Supplied information
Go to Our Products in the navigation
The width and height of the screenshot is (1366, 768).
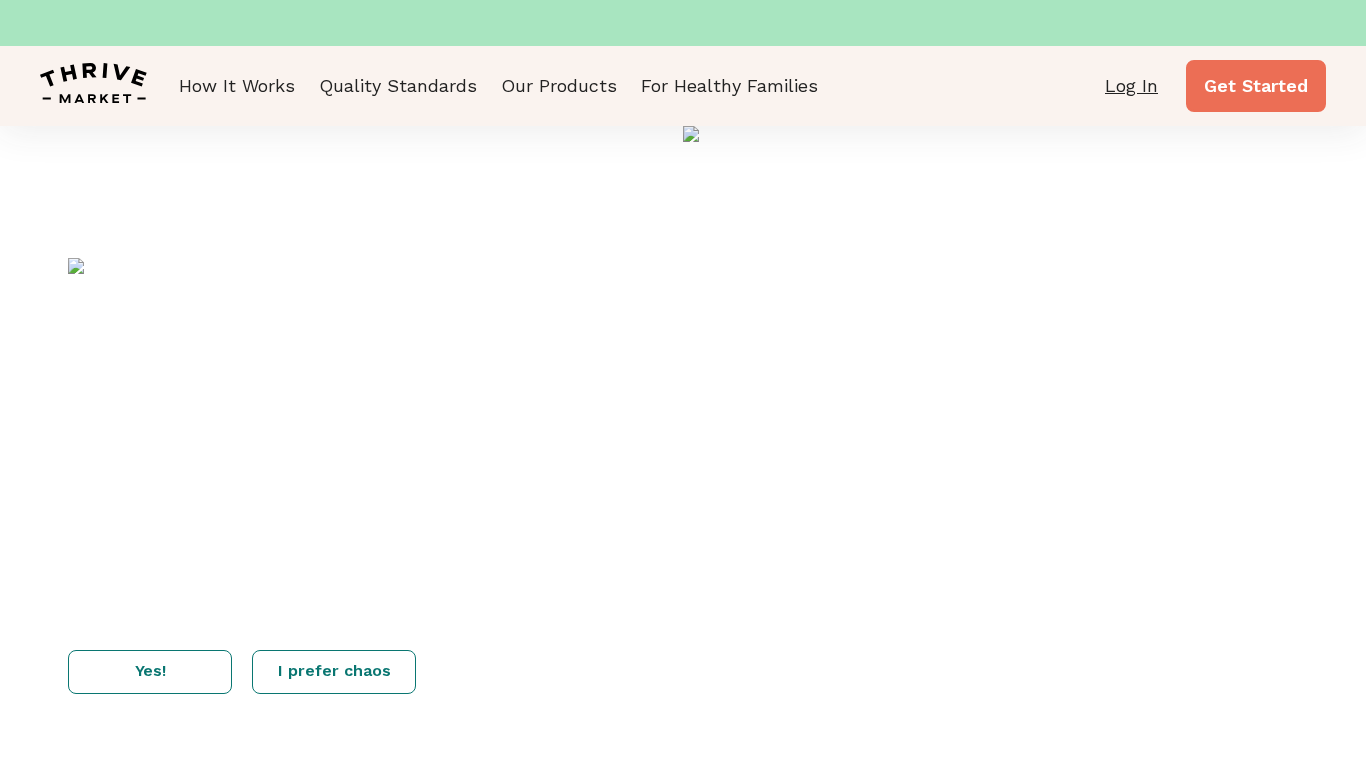coord(559,86)
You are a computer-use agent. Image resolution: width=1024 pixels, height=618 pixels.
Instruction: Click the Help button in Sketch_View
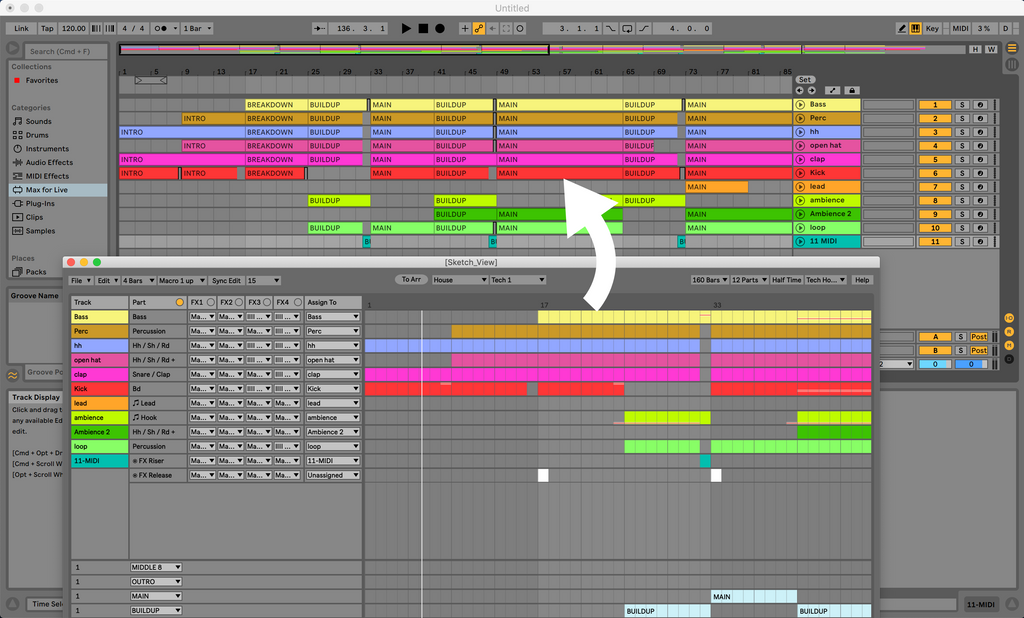click(x=862, y=280)
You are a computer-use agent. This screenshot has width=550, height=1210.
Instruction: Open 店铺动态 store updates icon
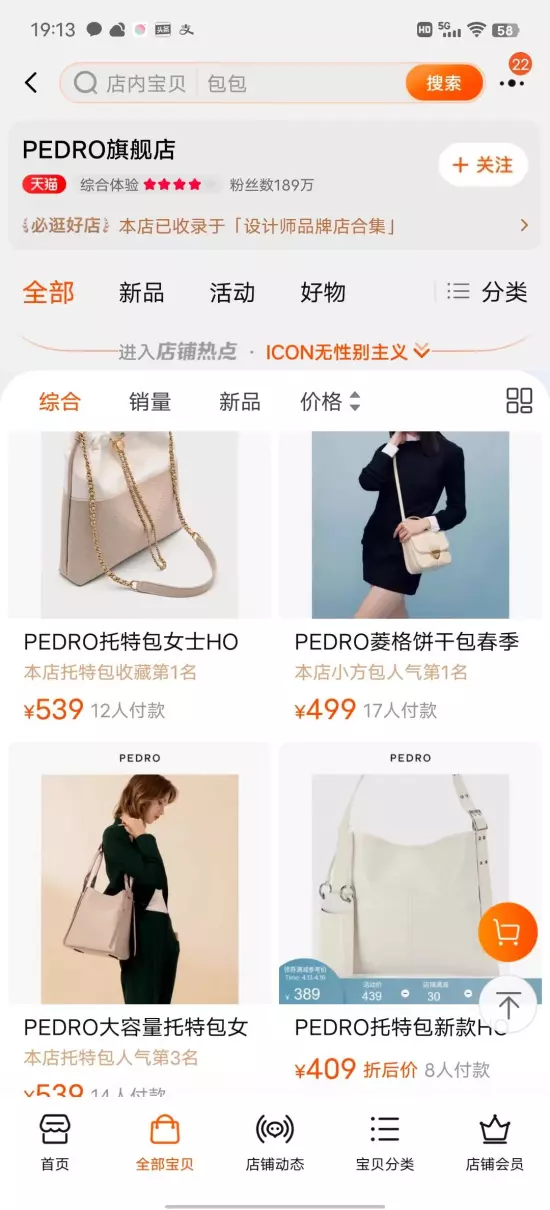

Task goal
Give back every line of the material exactly as written, but not the pictures.

Exercise result
Go to Our Products in the navigation
The width and height of the screenshot is (1366, 768).
coord(559,86)
You are a computer-use agent. Image resolution: width=1024 pixels, height=618 pixels.
Instruction: Click the Help button in Sketch_View
click(x=862, y=280)
You are a computer-use agent. This screenshot has width=550, height=1210.
Instruction: Open 店铺动态 store updates icon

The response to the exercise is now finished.